> _Exercices à traiter_
**a)** Modifiez le passage de la proposition de loi compris entre « PROPOSITION DE LOI » et « 31 du Règlement.) » inclus, en remplaçant « commission spéciale » par « commission ad hoc ».
**b)** Traduisez en anglais, s'il vous plaît, cette phrase de la proposition de loi : « Il s'avère donc nécessaire de s'adapter à ces données démographiques inéluctables, notamment en développant et diversifiant les modes d'hébergement des personnes âgées ou handicapées. »
**c)** Rédigez la suite de la proposition de loi sur l'accueil des personnes âgées ou handicapées, à partir de sa dernière phrase.

> _Texte fourni_
==========

N° 2579
ASSEMBLÉE NATIONALE
CONSTITUTION DU 4 OCTOBRE 1958
ONZIÈME LÉGISLATURE
Enregistré à la Présidence de l'Assemblée nationale le 13 septembre 2000.
PROPOSITION DE LOI

tendant à moderniser la loi n° 89-475 du 10 juillet 1989 relative à l'accueil par des particuliers, à leur domicile, à titre onéreux, de personnes âgées ou handicapées adultes.

(Renvoyée à la commission des affaires culturelles, familiales et sociales, à défaut de constitution d'une commission spéciale dans les délais prévus par les articles 30 et 31 du Règlement.)
présentée
par M. Patrick DELNATTE,
Député.

Handicapés.

EXPOSE DES MOTIFS

Mesdames, Messieurs,
Le vieillissement de la population française, en raison de l'allongement de l'espérance de vie et de la baisse de la natalité, est une réalité. Le nombre de personnes âgées de plus de 70 ans fortement dépendantes est estimé à environ 70 000 et à 60 000 pour les personnes handicapées mentales âgées de plus de 40 ans, dont l'espérance de vie s'accroît également. Alors que les personnes âgées de plus de 65 ans représentent aujourd'hui 15 % de la population en France, ce chiffre passera à quelque 20 % à l'horizon 2040.
Il s'avère donc nécessaire de s'adapter à ces données démographiques inéluctables, notamment en développant et diversifiant les modes d'hébergement des personnes âgées ou handicapées.
Parmi ces modes d'hébergement, l'accueil au domicile de particuliers à titre onéreux est l'un des plus attractifs, du fait de sa souplesse, de sa dimension humaine, conviviale et familiale, et du confort psychologique et affectif qu'il peut offrir aux personnes concernées. Cette formule peut en effet permettre de maintenir des solidarités de voisinage et d'éviter un éloignement des personnes de leur environnement habituel. En outre, l'accueil à domicile de personnes âgées ou handicapées présente des avantages significatifs au regard des coûts souvent élevés des établissements spécialisés.

==========

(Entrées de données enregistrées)
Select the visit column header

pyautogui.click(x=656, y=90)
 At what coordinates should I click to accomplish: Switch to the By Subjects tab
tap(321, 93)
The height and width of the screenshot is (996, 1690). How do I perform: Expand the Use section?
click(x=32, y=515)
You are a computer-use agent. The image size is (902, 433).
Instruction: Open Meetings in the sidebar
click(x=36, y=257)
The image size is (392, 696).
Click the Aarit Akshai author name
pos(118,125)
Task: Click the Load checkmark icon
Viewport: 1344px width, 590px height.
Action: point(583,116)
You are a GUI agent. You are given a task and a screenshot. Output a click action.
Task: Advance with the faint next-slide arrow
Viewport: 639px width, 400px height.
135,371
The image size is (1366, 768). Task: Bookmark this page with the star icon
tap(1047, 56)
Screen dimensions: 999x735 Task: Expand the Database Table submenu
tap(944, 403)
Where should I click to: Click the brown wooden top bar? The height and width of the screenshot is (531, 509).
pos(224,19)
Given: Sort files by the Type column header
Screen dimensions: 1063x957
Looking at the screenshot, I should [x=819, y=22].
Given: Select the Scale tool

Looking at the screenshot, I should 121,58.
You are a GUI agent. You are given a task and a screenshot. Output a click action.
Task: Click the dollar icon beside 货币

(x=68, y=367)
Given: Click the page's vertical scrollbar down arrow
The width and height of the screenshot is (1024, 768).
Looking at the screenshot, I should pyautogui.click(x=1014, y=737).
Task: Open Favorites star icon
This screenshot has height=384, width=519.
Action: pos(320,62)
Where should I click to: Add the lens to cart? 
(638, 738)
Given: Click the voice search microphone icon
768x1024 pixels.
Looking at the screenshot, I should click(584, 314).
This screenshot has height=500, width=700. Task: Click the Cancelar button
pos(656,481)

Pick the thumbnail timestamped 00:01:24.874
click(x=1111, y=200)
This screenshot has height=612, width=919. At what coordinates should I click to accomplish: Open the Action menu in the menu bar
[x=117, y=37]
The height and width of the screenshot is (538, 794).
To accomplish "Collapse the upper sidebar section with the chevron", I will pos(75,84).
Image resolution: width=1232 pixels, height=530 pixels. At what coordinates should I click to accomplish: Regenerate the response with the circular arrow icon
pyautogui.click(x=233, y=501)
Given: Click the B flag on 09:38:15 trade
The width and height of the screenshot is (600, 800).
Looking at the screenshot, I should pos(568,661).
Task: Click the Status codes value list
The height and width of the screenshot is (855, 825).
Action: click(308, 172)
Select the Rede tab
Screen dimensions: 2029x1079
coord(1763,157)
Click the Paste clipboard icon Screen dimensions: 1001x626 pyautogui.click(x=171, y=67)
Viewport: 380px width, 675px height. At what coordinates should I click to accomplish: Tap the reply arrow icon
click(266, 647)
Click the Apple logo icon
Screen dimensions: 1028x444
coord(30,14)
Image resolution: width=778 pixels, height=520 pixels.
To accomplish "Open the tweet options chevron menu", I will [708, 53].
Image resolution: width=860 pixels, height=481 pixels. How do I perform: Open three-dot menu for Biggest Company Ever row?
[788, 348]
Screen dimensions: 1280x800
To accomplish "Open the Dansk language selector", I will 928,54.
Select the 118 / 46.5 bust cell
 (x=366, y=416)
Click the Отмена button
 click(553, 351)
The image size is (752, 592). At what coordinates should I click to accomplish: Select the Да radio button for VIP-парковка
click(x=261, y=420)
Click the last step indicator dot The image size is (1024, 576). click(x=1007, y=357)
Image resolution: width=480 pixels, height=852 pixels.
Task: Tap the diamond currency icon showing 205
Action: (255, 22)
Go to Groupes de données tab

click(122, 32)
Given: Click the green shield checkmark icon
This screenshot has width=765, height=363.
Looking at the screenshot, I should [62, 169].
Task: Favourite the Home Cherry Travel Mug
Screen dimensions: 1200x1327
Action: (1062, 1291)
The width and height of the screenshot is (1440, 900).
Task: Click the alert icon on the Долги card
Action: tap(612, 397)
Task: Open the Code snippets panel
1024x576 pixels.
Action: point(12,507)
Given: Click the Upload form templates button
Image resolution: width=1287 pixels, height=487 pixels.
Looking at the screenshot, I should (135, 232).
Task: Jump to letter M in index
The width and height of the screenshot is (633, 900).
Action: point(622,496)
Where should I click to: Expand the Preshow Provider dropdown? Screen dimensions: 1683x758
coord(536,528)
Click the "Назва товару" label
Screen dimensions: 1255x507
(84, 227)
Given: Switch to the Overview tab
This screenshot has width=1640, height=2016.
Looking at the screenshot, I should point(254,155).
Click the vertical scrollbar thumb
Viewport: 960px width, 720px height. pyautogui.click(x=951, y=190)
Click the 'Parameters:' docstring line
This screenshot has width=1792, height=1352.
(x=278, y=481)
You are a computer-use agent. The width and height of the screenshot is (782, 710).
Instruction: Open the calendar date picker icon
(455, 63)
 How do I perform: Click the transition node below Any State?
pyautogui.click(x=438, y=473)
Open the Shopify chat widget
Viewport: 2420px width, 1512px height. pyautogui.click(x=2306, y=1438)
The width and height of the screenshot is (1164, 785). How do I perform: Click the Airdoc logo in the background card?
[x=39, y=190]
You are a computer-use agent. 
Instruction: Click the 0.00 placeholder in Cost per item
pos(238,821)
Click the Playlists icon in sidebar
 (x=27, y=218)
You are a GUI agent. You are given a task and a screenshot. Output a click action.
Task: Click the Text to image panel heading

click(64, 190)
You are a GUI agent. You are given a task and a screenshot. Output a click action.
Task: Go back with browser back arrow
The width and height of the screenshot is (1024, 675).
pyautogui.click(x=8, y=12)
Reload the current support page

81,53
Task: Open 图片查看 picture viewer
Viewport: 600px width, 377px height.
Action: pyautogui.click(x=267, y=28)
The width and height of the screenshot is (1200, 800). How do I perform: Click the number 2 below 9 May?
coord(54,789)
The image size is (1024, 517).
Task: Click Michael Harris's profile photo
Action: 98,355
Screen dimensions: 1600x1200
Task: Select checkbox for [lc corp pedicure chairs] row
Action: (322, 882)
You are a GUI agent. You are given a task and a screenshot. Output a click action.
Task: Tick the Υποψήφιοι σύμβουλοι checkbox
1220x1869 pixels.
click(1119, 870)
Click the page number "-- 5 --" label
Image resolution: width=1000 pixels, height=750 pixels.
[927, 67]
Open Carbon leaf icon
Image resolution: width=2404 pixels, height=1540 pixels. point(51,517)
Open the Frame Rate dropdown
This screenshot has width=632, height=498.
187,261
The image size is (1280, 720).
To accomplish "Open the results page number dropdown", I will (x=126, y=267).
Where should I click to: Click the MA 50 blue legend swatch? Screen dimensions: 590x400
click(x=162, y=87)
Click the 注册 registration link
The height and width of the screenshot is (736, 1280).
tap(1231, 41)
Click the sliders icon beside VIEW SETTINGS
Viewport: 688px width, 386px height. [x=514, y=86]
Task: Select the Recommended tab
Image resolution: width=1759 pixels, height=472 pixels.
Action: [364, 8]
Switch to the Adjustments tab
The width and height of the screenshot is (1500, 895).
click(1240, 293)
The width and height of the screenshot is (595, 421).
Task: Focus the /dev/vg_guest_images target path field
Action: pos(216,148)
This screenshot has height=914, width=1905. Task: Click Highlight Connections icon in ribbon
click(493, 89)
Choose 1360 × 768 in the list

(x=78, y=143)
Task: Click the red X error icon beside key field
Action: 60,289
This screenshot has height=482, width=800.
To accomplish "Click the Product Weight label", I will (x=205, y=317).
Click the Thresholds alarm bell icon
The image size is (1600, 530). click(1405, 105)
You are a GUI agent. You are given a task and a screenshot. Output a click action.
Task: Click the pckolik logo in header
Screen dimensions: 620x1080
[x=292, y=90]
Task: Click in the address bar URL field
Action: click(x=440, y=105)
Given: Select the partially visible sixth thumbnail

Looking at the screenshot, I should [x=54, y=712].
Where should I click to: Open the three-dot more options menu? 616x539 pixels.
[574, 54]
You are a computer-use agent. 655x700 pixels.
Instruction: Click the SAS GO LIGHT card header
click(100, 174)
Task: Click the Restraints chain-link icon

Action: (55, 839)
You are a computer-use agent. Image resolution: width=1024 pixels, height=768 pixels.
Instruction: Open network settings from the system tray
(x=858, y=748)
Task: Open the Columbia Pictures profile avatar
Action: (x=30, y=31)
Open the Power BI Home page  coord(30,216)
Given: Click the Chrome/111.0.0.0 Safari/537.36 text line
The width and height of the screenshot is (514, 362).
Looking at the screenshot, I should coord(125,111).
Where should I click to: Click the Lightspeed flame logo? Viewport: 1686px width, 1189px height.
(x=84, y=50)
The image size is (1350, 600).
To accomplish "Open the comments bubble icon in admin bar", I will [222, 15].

==========

> _Réponses aux exercices_
**a)**
PROPOSITION DE LOI

tendant à moderniser la loi n° 89-475 du 10 juillet 1989 relative à l'accueil par des particuliers, à leur domicile, à titre onéreux, de personnes âgées ou handicapées adultes.

(Renvoyée à la commission des affaires culturelles, familiales et sociales, à défaut de constitution d'une commission ad hoc dans les délais prévus par les articles 30 et 31 du Règlement.)

**b)** It is therefore necessary to adapt to these inescapable demographic realities, in particular by developing and diversifying the forms of housing for elderly or disabled people.

**c)**
Ainsi, un rapport du Conseil économique et social présenté en 1998 par Madame Janine Cayet sur la prise en charge des personnes vieillissantes handicapées mentales ou souffrant de troubles mentaux notait, à propos de l'accueil à domicile : « Cette modalité d'accueil, qui se rapproche le plus du maintien au domicile des parents et pourrait constituer une alternative intéressante au placement en institution, est trop peu développée, en particulier pour ce qui concerne les handicapés mentaux vieillissants. » En effet, on ne compte actuellement que 14900 accueillants familiaux pour quelque 20 000 personnes accueillies.
A l'évidence, la loi n° 89-475 du 10 juillet 1989 qui a institué cette forme d'accueil mérite d'être actualisée car le statut précaire et les conditions de vie particulièrement difficiles dans lesquelles elle a cantonné les familles d'accueil constituent les principales causes du retard regrettable que l'on enregistre pour ce mode d'hébergement. Cette situation est d'autant plus paradoxale que la fonction de famille d'accueil nécessite un dévouement et des compétences certaines pour faire face aux personnes fragilisées par l'âge, la maladie ou le handicap.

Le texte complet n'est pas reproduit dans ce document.